Slide Nine also records the number of moves (touches of Buttons) The app records even touches to blocks that can not move have to have some kind of penalty for trying the impossible? The counted moves are not part of the score as currently coded. Make the number of moves part of the score in your sliding puzzle app by dividing the ms by the moves to provide a weighted score perhaps?

The Best Slide Nine score saves to a TinyDB. No leaderboard is necessary. The Best Score is displayed the next time Slide Nine is loaded (provided you build the apk and load Slide Nine on your device).

The user can reset the scoring using the “gear works” Menu button at any time.

Random Blocks

The arrangement of the “puzzle” pieces is different each time the game is played. The random seed is reset when the app is loaded. All puzzles are scrambled by the AI2’s random Math block algorithm We scramble only eight numerical blocks; the lower right corner is not included in the scramble. About half of all puzzles should be solvable. Some puzzles are impossible to solve. If the lower right corner (B9) is included in the scramble, the puzzle is even more difficult. Include the empty block in the shuffle and make finding a solution for the puzzle even more difficult.

How To Make the Images

The puzzle images are created from a 300 x 300 pixel png image sliced into nine pieces. Sophisticated drawing programs can do this using a Slice tool; I use the Windows Paint image editor and cut out 100 x 100 images.

The images for the Difficult image are named 1.png … 8.png and 9a.png; the images displayed for the Easy image are named 11.png...88.png and 9a.png. The ninth image is a blank 100 x 100 png. The image of Magic in this tutorial is the same for both Easy and Difficult. A numeral is added to the Easy image set using the image editor. The numbered blocks makes it easier to solve the graphic slider puzzle.


When you build the app, substitute any images you like for Magic (he won’t mind). The images must correspond to the size of the objects in the Table Arrangement. The Table cells are populated with 100 x 100 pixel images in Buttons. Slice a master 300 x 300 pixel image into nine pieces, discarding the ninth piece. Place the images in the Buttons, not in the Layout cells themselves.

Important Facts

This tutorial and the app are copyrighted. Please do not slightly modify this tutorial and claim it as your own or post it on Google Play. Have fun with the puzzle and images for personal use. Feel free to use the algorithms and ideas in you own sliding block puzzle app and enjoy coding.

The image of the Cardigan Corgi Magic is used with permission of his owners.

This tutorial, images and Slide Nine are Copyright © 2015 by SJG.

My best time: 1:40 for the easy numbers. You can probably do better. :wink:

The aia
SlideNine_a.aia (381.4 KB)

The aia with solvable feature

SlideNine_solvable.aia (387.1 KB)

How to Solve an Sliding Puzzle

Look here for suggestions




you can use @Taifun 's Image extension, to 'Create chunks' with block code.
Users can upload their favorite image, cut it into 9 pieces.
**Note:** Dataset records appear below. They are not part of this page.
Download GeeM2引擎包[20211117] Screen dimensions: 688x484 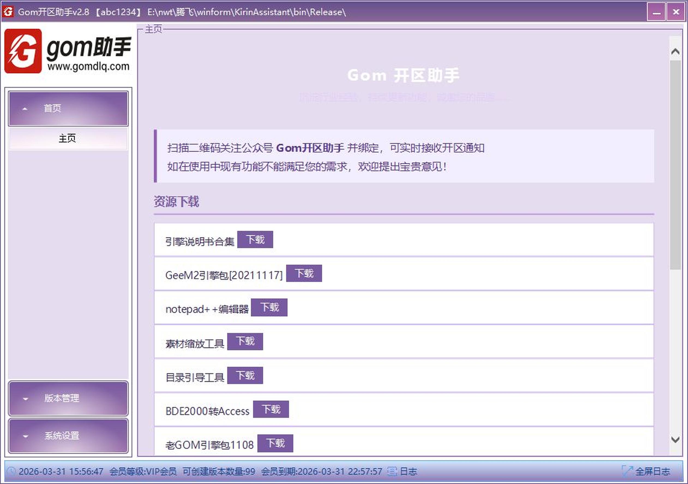click(304, 273)
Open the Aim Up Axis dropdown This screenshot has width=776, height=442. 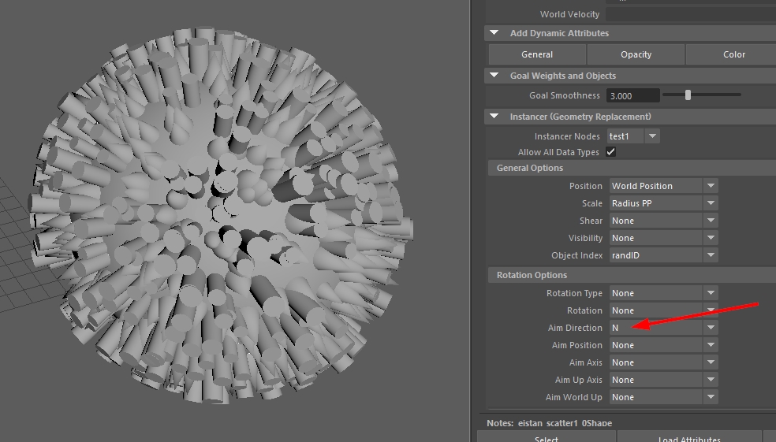[711, 380]
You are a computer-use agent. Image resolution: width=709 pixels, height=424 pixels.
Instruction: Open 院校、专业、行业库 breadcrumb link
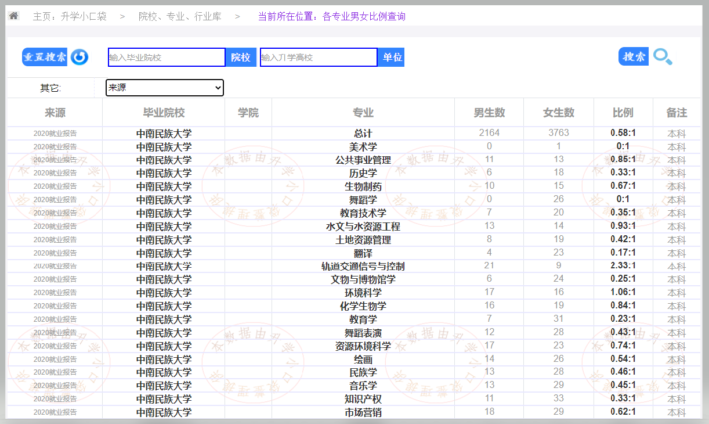pos(180,16)
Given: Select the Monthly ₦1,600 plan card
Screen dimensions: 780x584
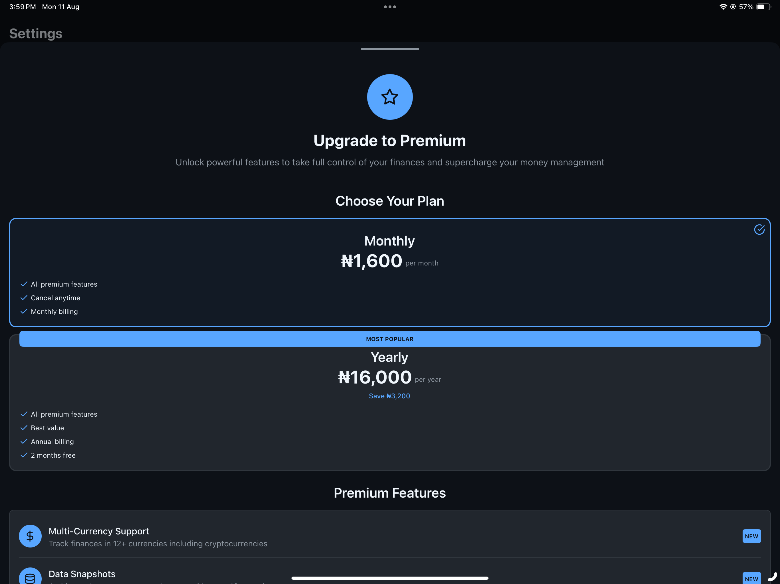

A JavaScript inversions algorithm now attempts to determine if a 3 x 3 sliding puzzle is solvable but ONLY for the numbered blocks. The tool is now part of Slide Nine (SlideNine_solvable.aia ). I am not sure how robust the article algorithm is; it appears to be reliable. The algorithm currently does not work to determine if the puzzle is solvable for the image blocks.

A forecast of solvability is automatically provided at the start of the puzzle. Also check if a move within a solvable puzzle leaves the puzzle still solvable or not. Use the 'S' button to find out if a move you just made still allows the puzzle to be solved. The check provides you an opportunity to change your mind and avoid a move makes that makes the puzzle not solvable.